Chapter 4: The Ancient Strain

Chapter 4: The Ancient Strain

The journey up the stairs was a slow ascent into madness. Each step Jack took seemed to plunge him deeper into the house’s oppressive atmosphere. The air, already thick and humid downstairs, grew hotter, soupier, tasting of mildew and rot. The polished wood of the banister felt tacky beneath his sweating palm. Faintly, from the living room below, the jaunty 60s rock song continued its endless loop, a cheerful, tinny whisper of a world that no longer existed up here.

Stephanie glided ahead of him, a serene ghost in a velvet shroud, the insects on her body a shifting, living constellation in the gloom. They reached the upstairs landing, a space steeped in a darkness that defied the afternoon sun pouring through a nearby window. The light seemed to bend away from the master bedroom door, as if afraid of what lay behind it.

From the room came a sound, soft but distinct. A rhythmic, wet clicking, punctuated by a low, resonant hum, like a faulty transformer. It was the sound of something massive and organic, content in its lair.

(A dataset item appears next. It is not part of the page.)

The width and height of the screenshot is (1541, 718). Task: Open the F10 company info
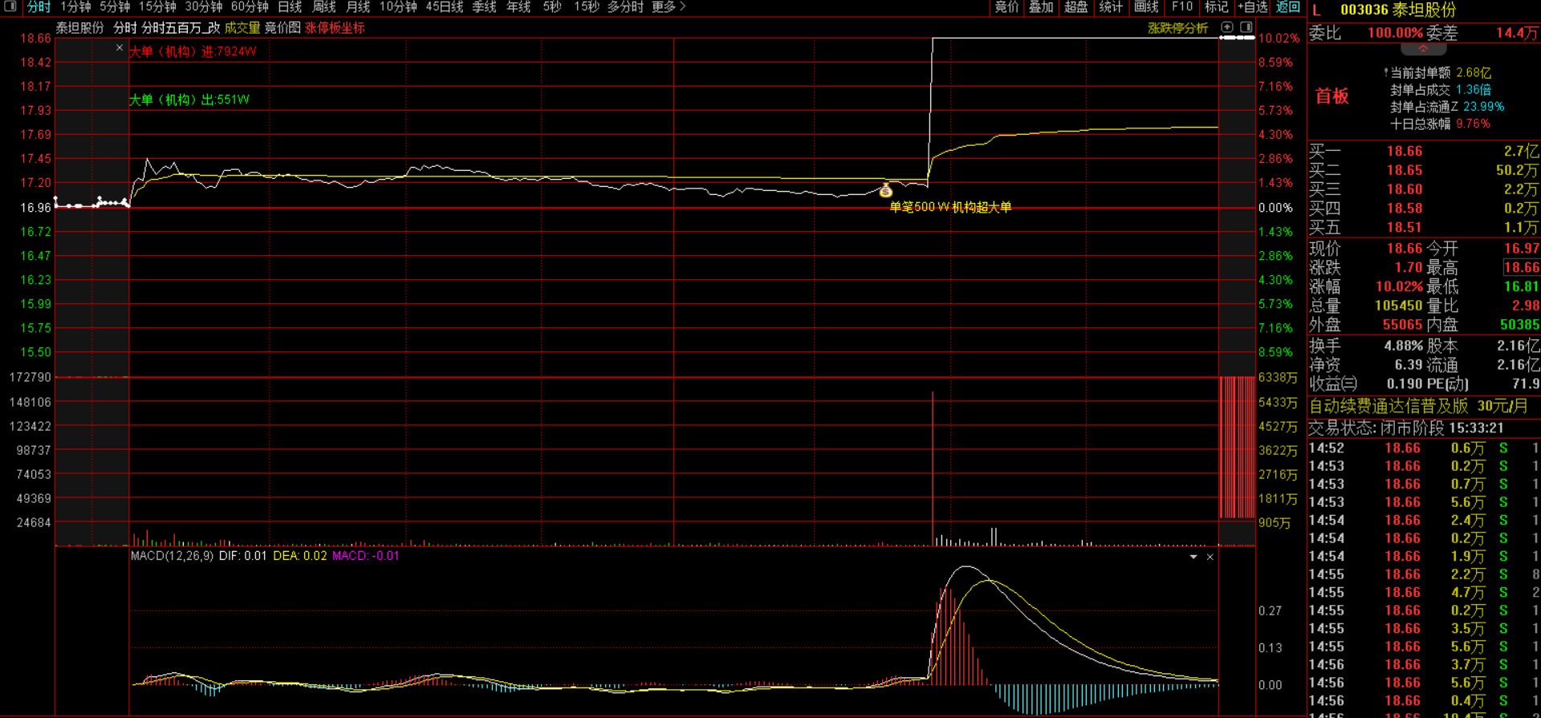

Stephanie paused at the door, turning to Jack with that same beatific, empty smile. She raised a single finger to her lips, an insect crawling over her knuckle as she did. “Shhh,” she whispered, her voice a breathy caress. “He’s sleeping. He gets so tired after a big meal.”

She turned the knob and pushed the door inward.

The smell hit him first, a physical force that made him gag. It was the stench of a slaughterhouse basement left to fester for a month. Not just decay, but something acrid and alien, a chemical reek of unnatural secretions mixed with the cloying sweetness of spoiled meat.

The room was a cave. Heavy blackout curtains were drawn tight, and the air was a visible fog of dust motes and tiny, winged insects dancing in the single shaft of light from the hallway. Jack instinctively raised his heavy-duty flashlight, clicking it on. The beam cut through the murk, a lonely sword of light in a suffocating darkness.

He swept it across the room. The furniture was draped in what looked like cobwebs, but thicker, greasier. The plush carpet was matted and stained with dark patches. Then the beam found the bed.

Jack’s heart stopped. His breath hitched in his lungs, trapped behind a wall of pure, undiluted terror.

Resting in the center of the queen-sized bed, its immense weight making the mattress sag almost to the floor, was the source of the infestation. It was no longer a pet. It was a god.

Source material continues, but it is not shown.